→ What you are asked to do: The answer should hold only the lines from the one containing "Editorial Team (229, 212)" through the one containing "فرهنگ وهنر (1525, 61)" in the entries below, copied exactly, without pictures.

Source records

__________

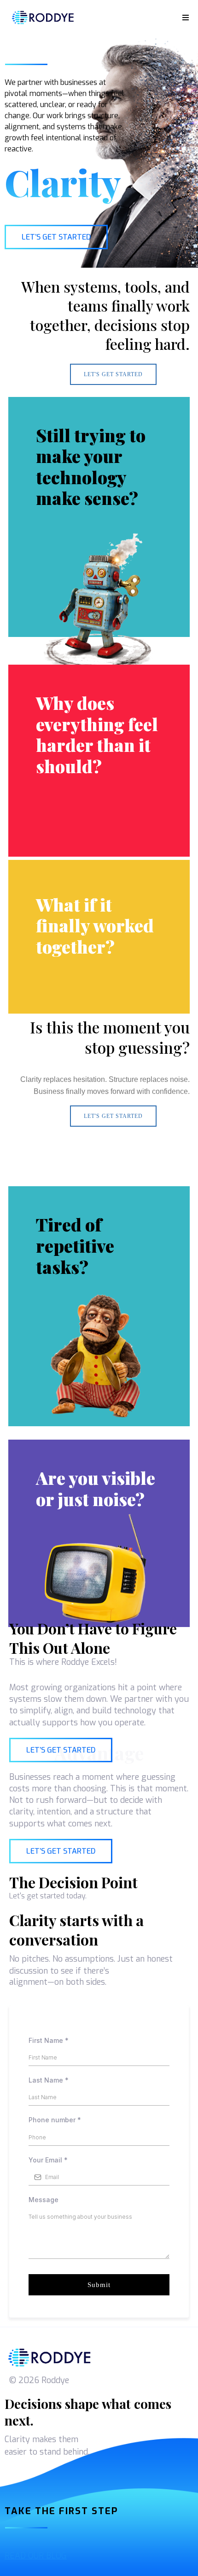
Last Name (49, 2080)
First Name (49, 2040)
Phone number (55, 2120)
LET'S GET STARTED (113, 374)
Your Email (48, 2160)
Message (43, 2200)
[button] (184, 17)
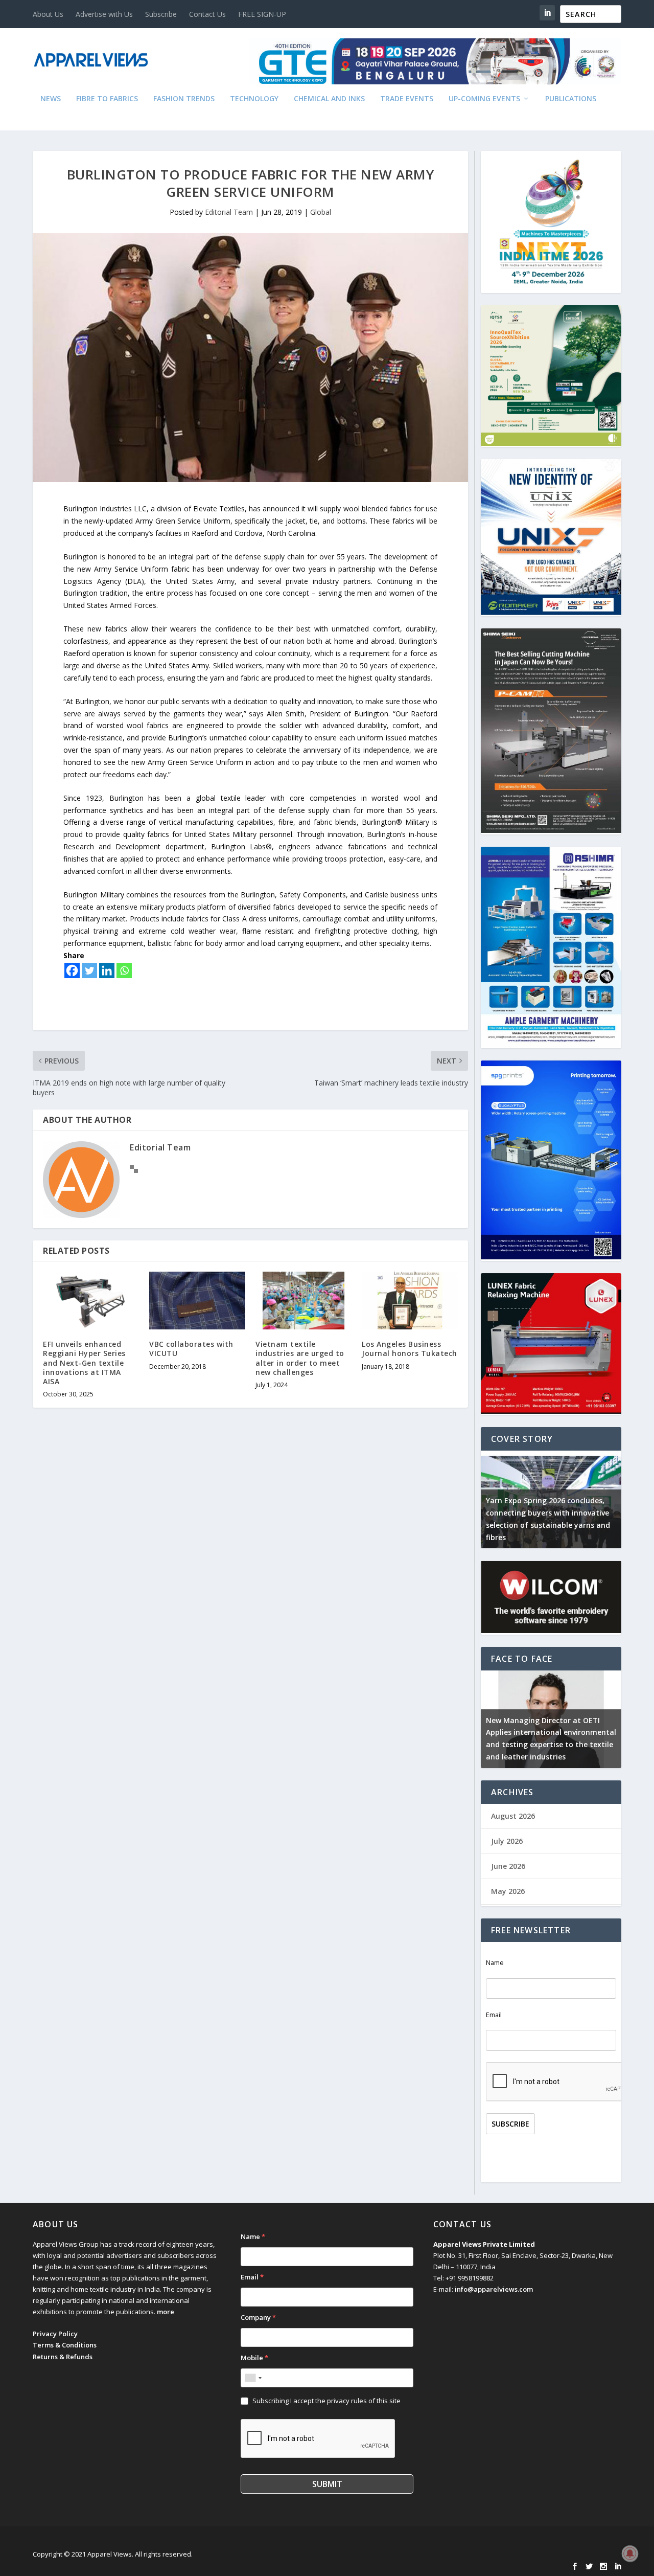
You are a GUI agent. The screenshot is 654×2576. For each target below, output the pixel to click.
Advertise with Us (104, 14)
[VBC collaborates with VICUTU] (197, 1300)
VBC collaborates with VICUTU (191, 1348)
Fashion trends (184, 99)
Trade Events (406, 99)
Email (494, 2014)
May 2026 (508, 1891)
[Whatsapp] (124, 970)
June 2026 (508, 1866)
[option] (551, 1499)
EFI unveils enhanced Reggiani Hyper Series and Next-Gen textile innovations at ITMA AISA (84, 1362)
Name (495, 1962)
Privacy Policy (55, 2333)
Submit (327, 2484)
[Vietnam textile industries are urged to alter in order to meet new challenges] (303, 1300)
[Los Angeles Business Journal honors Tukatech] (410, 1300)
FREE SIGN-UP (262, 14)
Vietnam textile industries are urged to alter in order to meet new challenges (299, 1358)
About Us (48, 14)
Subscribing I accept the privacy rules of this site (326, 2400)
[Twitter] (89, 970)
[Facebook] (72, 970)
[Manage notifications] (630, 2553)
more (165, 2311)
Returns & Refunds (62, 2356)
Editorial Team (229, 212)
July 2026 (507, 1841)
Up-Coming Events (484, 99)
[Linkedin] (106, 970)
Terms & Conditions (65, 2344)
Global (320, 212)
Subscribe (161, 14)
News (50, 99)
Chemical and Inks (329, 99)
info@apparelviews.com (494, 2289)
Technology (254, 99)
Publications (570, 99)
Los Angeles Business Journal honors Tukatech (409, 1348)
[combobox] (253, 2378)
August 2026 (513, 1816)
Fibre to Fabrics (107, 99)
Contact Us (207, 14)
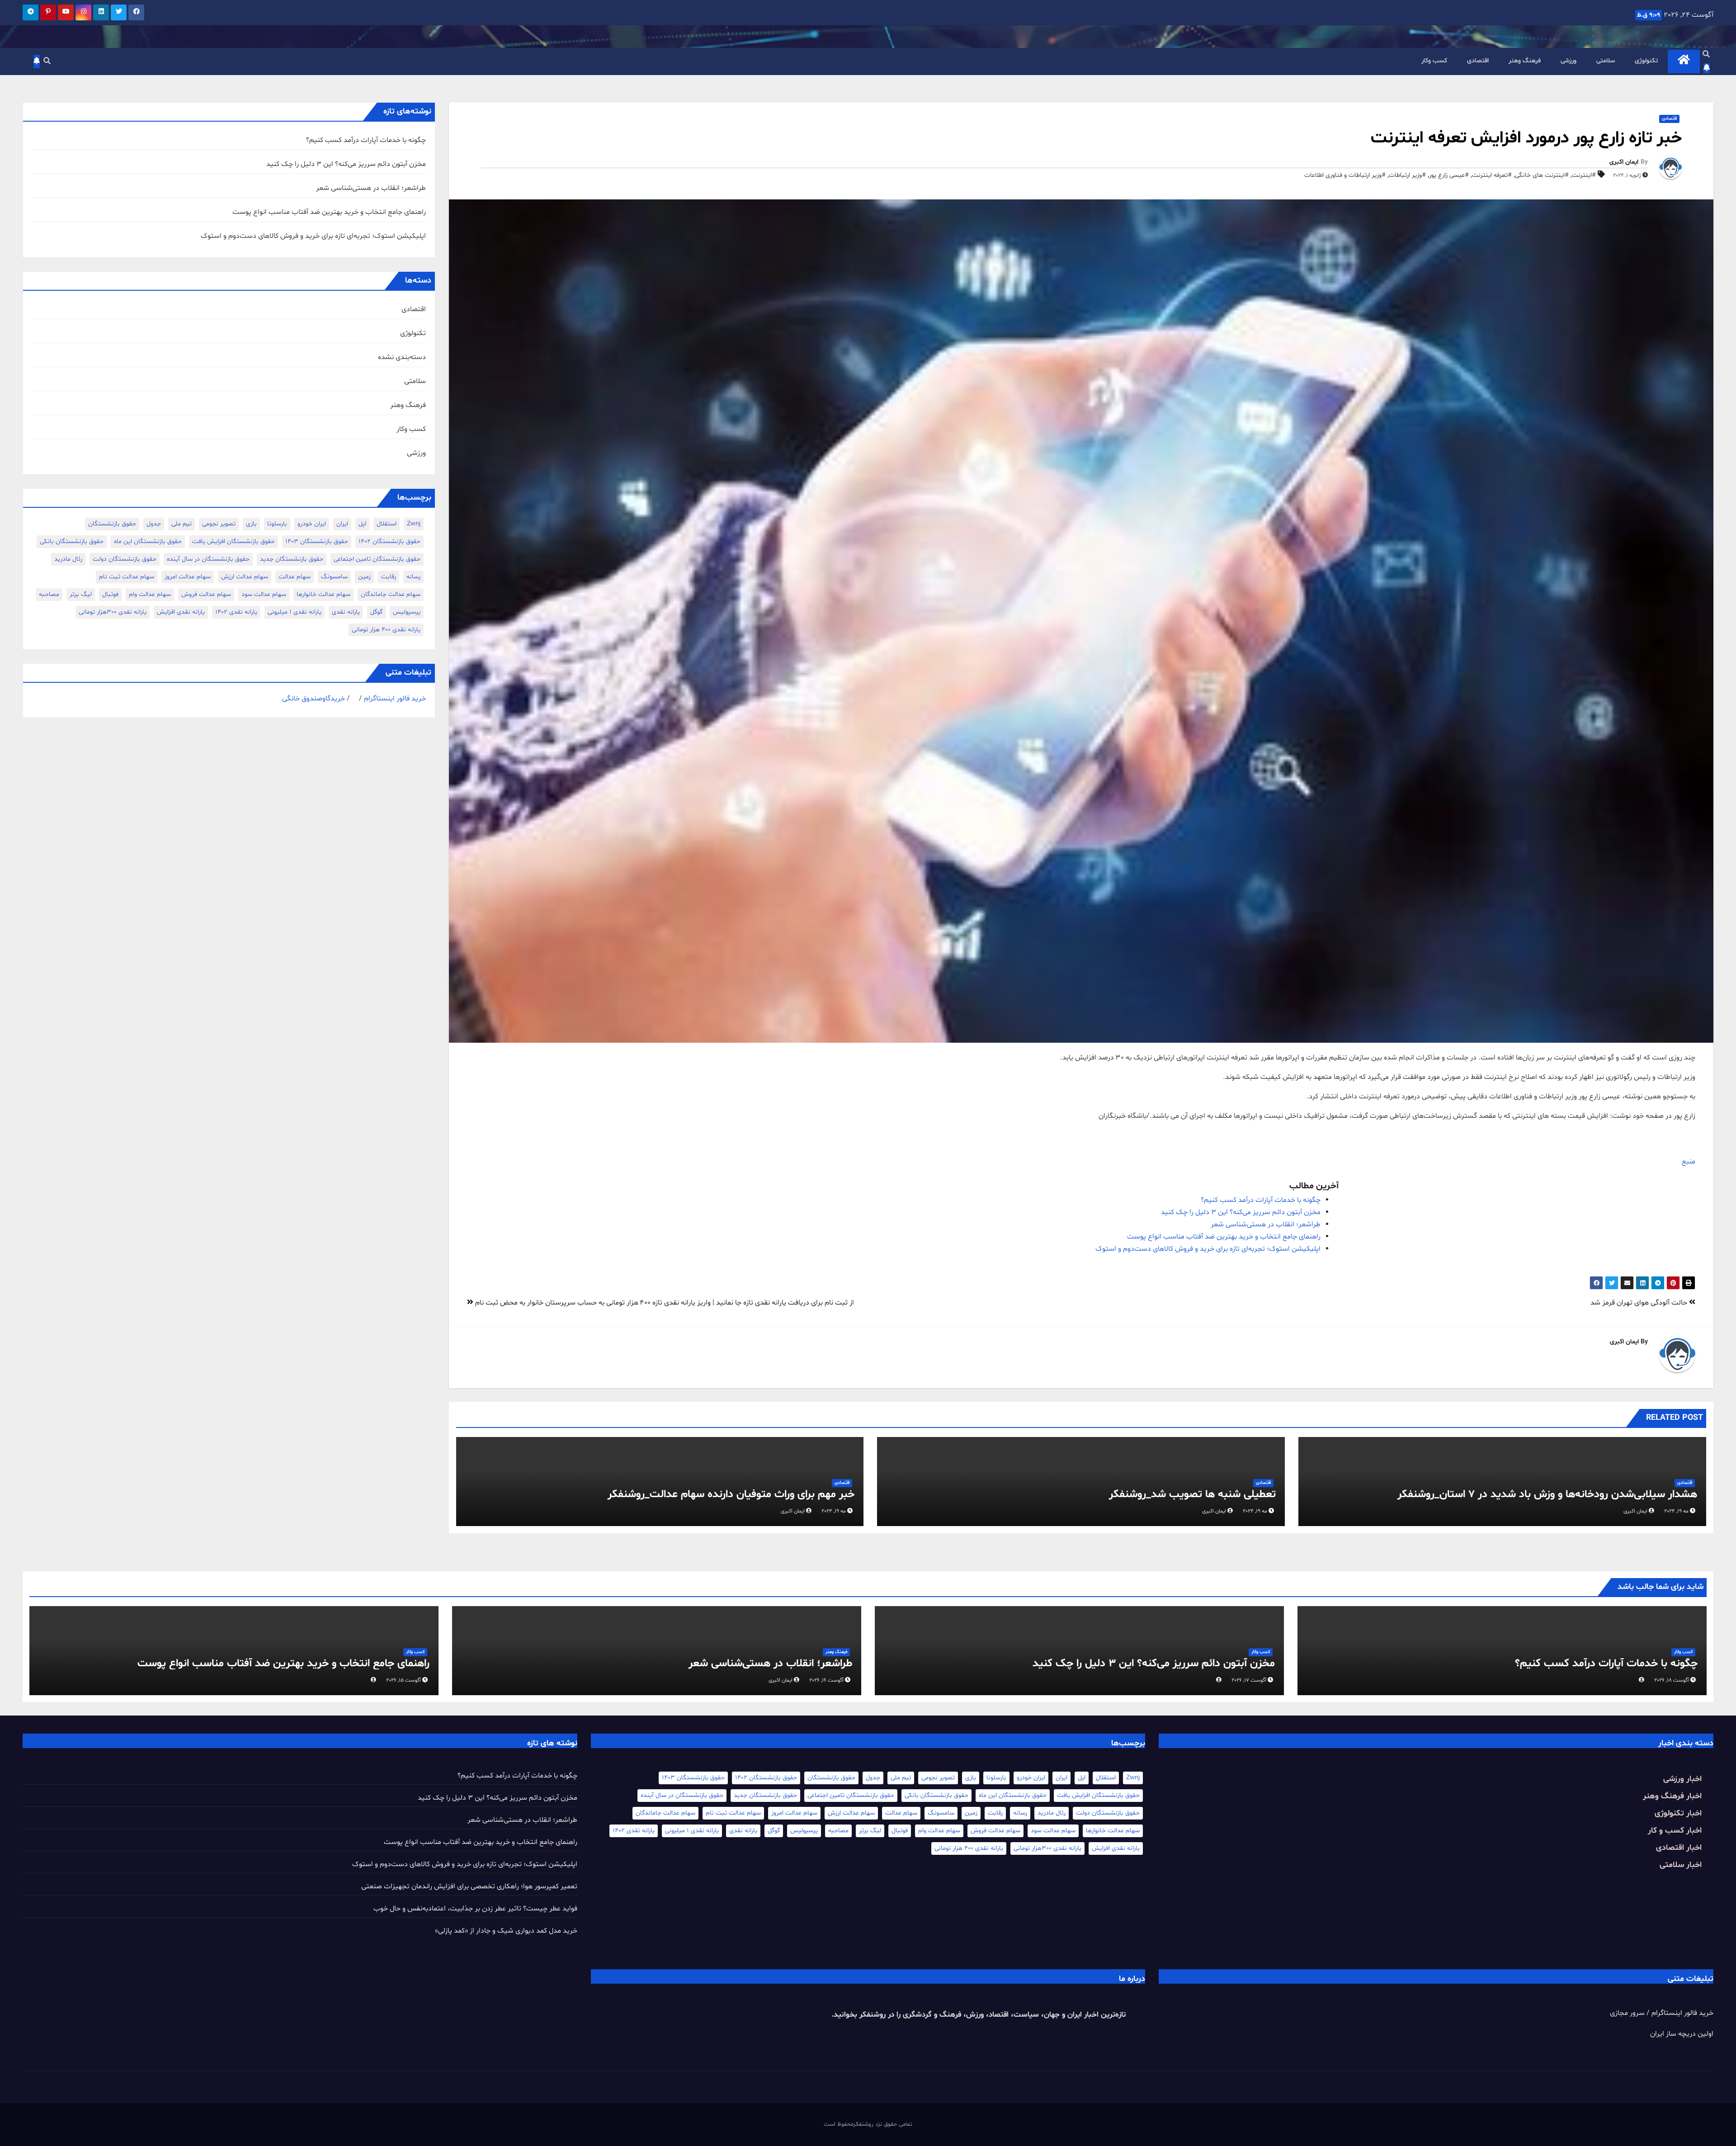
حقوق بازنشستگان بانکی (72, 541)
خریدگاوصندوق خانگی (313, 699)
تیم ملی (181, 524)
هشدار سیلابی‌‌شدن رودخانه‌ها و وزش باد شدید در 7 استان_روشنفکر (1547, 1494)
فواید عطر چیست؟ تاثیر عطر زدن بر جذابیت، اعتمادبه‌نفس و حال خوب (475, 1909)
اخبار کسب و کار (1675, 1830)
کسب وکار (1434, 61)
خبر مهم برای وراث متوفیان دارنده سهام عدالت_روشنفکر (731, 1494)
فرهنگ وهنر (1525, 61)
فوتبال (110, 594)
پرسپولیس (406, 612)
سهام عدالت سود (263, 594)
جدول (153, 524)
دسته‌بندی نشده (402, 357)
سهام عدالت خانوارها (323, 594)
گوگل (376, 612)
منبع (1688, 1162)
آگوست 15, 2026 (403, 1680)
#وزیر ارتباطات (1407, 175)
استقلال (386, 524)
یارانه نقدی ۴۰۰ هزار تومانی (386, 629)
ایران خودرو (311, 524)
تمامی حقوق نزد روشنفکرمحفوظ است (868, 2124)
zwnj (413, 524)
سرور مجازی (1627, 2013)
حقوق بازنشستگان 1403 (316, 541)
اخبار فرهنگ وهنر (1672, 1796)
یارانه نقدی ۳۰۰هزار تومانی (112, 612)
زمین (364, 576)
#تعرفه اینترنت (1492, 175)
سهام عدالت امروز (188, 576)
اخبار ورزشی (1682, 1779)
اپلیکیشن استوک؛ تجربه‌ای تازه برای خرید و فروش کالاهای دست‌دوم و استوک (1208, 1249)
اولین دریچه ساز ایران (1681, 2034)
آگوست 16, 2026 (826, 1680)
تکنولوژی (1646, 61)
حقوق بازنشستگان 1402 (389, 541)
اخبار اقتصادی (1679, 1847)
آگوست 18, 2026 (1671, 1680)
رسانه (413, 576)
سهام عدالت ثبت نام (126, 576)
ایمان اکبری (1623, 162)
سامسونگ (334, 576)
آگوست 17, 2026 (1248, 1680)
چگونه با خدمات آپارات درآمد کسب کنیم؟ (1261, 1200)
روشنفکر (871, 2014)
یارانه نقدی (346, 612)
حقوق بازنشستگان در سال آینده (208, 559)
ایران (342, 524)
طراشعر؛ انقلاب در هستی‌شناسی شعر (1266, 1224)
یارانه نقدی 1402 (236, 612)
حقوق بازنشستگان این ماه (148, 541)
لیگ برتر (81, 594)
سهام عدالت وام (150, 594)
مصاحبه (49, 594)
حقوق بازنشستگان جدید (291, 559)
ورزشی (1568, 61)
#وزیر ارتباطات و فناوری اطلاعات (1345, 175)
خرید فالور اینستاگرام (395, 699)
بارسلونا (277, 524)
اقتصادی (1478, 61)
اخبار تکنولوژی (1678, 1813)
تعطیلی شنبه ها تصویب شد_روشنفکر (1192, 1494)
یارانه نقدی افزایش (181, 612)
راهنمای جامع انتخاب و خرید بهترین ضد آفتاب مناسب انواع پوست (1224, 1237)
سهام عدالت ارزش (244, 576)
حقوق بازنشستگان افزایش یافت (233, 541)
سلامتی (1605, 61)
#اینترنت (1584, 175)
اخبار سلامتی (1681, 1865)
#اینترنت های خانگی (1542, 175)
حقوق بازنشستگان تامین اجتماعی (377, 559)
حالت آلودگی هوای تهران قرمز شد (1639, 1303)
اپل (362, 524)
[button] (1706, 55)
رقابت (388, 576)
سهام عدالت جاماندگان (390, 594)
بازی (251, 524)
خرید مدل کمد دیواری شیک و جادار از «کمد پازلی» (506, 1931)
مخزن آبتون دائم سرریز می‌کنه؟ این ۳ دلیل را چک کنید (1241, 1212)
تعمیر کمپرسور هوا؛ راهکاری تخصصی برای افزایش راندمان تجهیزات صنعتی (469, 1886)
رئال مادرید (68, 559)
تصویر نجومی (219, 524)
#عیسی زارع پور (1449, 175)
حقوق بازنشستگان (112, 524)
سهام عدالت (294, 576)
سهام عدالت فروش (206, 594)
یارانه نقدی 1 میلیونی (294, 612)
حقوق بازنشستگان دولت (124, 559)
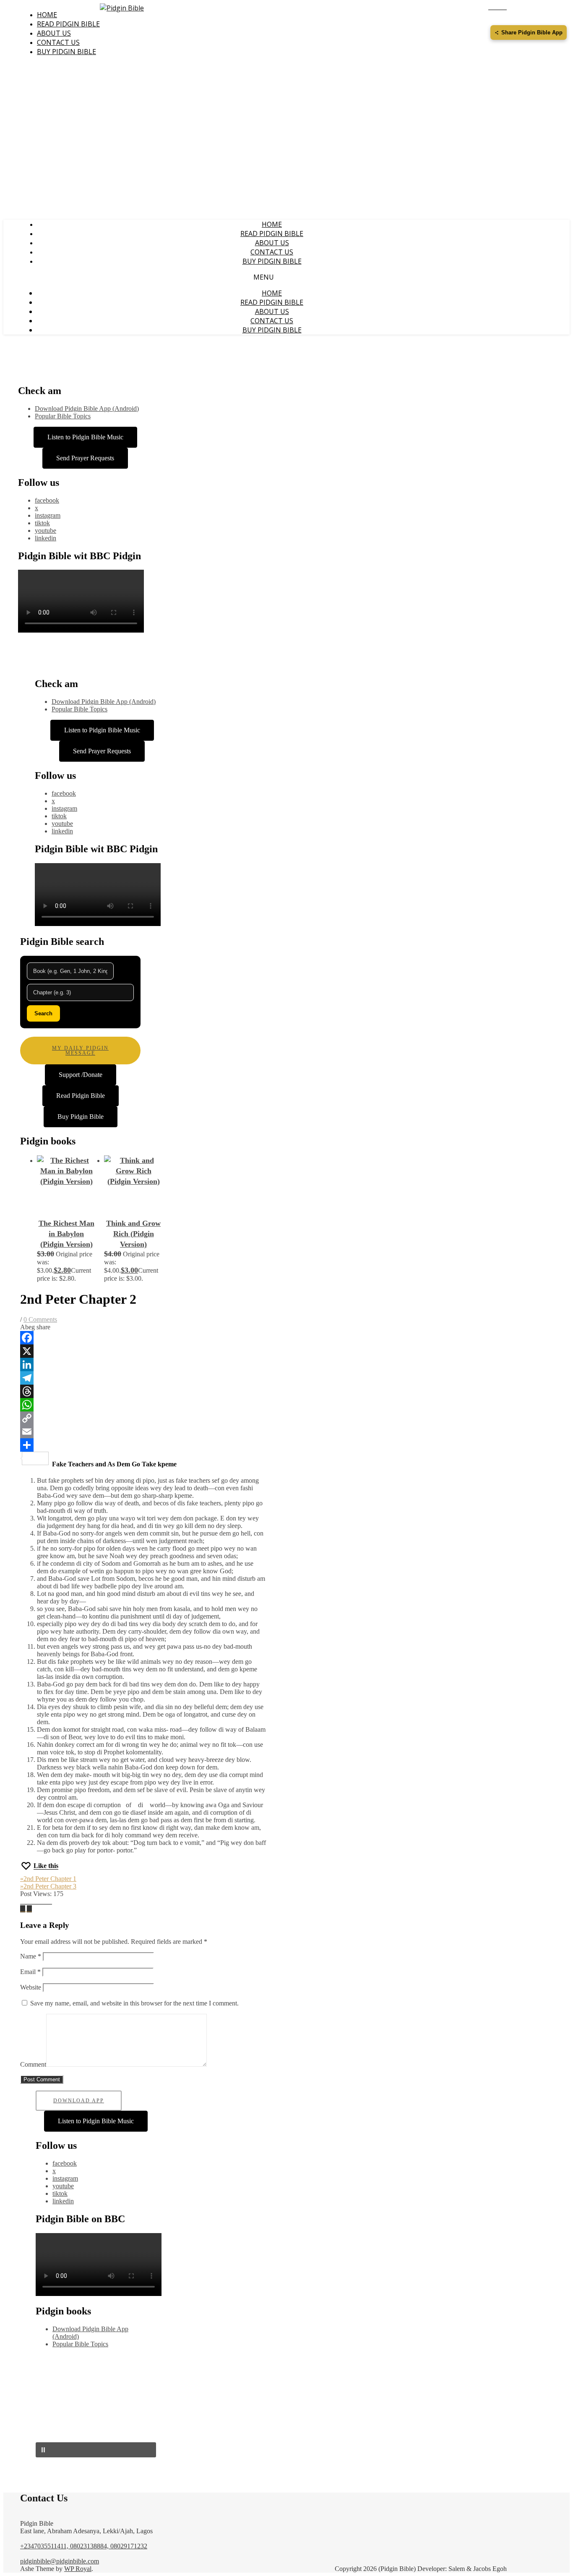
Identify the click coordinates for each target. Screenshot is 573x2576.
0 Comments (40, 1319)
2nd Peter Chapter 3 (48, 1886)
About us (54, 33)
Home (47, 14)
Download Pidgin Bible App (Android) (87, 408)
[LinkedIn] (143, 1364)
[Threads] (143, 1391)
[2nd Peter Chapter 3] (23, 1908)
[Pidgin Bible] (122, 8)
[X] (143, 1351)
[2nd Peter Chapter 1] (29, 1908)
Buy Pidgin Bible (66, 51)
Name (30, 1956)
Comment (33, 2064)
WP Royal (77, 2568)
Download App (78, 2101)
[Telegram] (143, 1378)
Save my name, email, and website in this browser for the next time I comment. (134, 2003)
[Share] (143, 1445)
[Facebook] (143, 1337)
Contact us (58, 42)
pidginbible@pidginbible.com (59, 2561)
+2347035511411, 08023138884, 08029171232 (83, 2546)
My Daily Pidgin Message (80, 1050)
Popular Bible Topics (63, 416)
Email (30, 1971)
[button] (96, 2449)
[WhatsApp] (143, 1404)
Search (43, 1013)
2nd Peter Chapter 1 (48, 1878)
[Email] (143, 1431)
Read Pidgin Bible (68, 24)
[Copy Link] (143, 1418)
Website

__________

→ Solution:
Editorial Team (229, 212)
July 2026 (507, 1841)
Up-Coming Events (484, 99)
[Linkedin] (106, 970)
Terms & Conditions (65, 2344)
Global (320, 212)
Subscribe (161, 14)
News (50, 99)
Chemical and Inks (329, 99)
info@apparelviews.com (494, 2289)
Technology (254, 99)
Publications (570, 99)
Los Angeles Business Journal honors Tukatech (409, 1348)
[combobox] (253, 2378)
August 2026 (513, 1816)
Fibre to Fabrics (107, 99)
Contact Us (207, 14)
حقوق بازنشستگان بانکی (72, 541)
خریدگاوصندوق خانگی (313, 699)
تیم ملی (181, 524)
هشدار سیلابی‌‌شدن رودخانه‌ها و وزش باد شدید در 7 استان_روشنفکر (1547, 1494)
فواید عطر چیست؟ تاثیر عطر زدن بر جذابیت، اعتمادبه‌نفس و حال خوب (475, 1909)
اخبار کسب و کار (1675, 1830)
کسب وکار (1434, 61)
خبر مهم برای وراث متوفیان دارنده سهام عدالت_روشنفکر (731, 1494)
فرهنگ وهنر (1525, 61)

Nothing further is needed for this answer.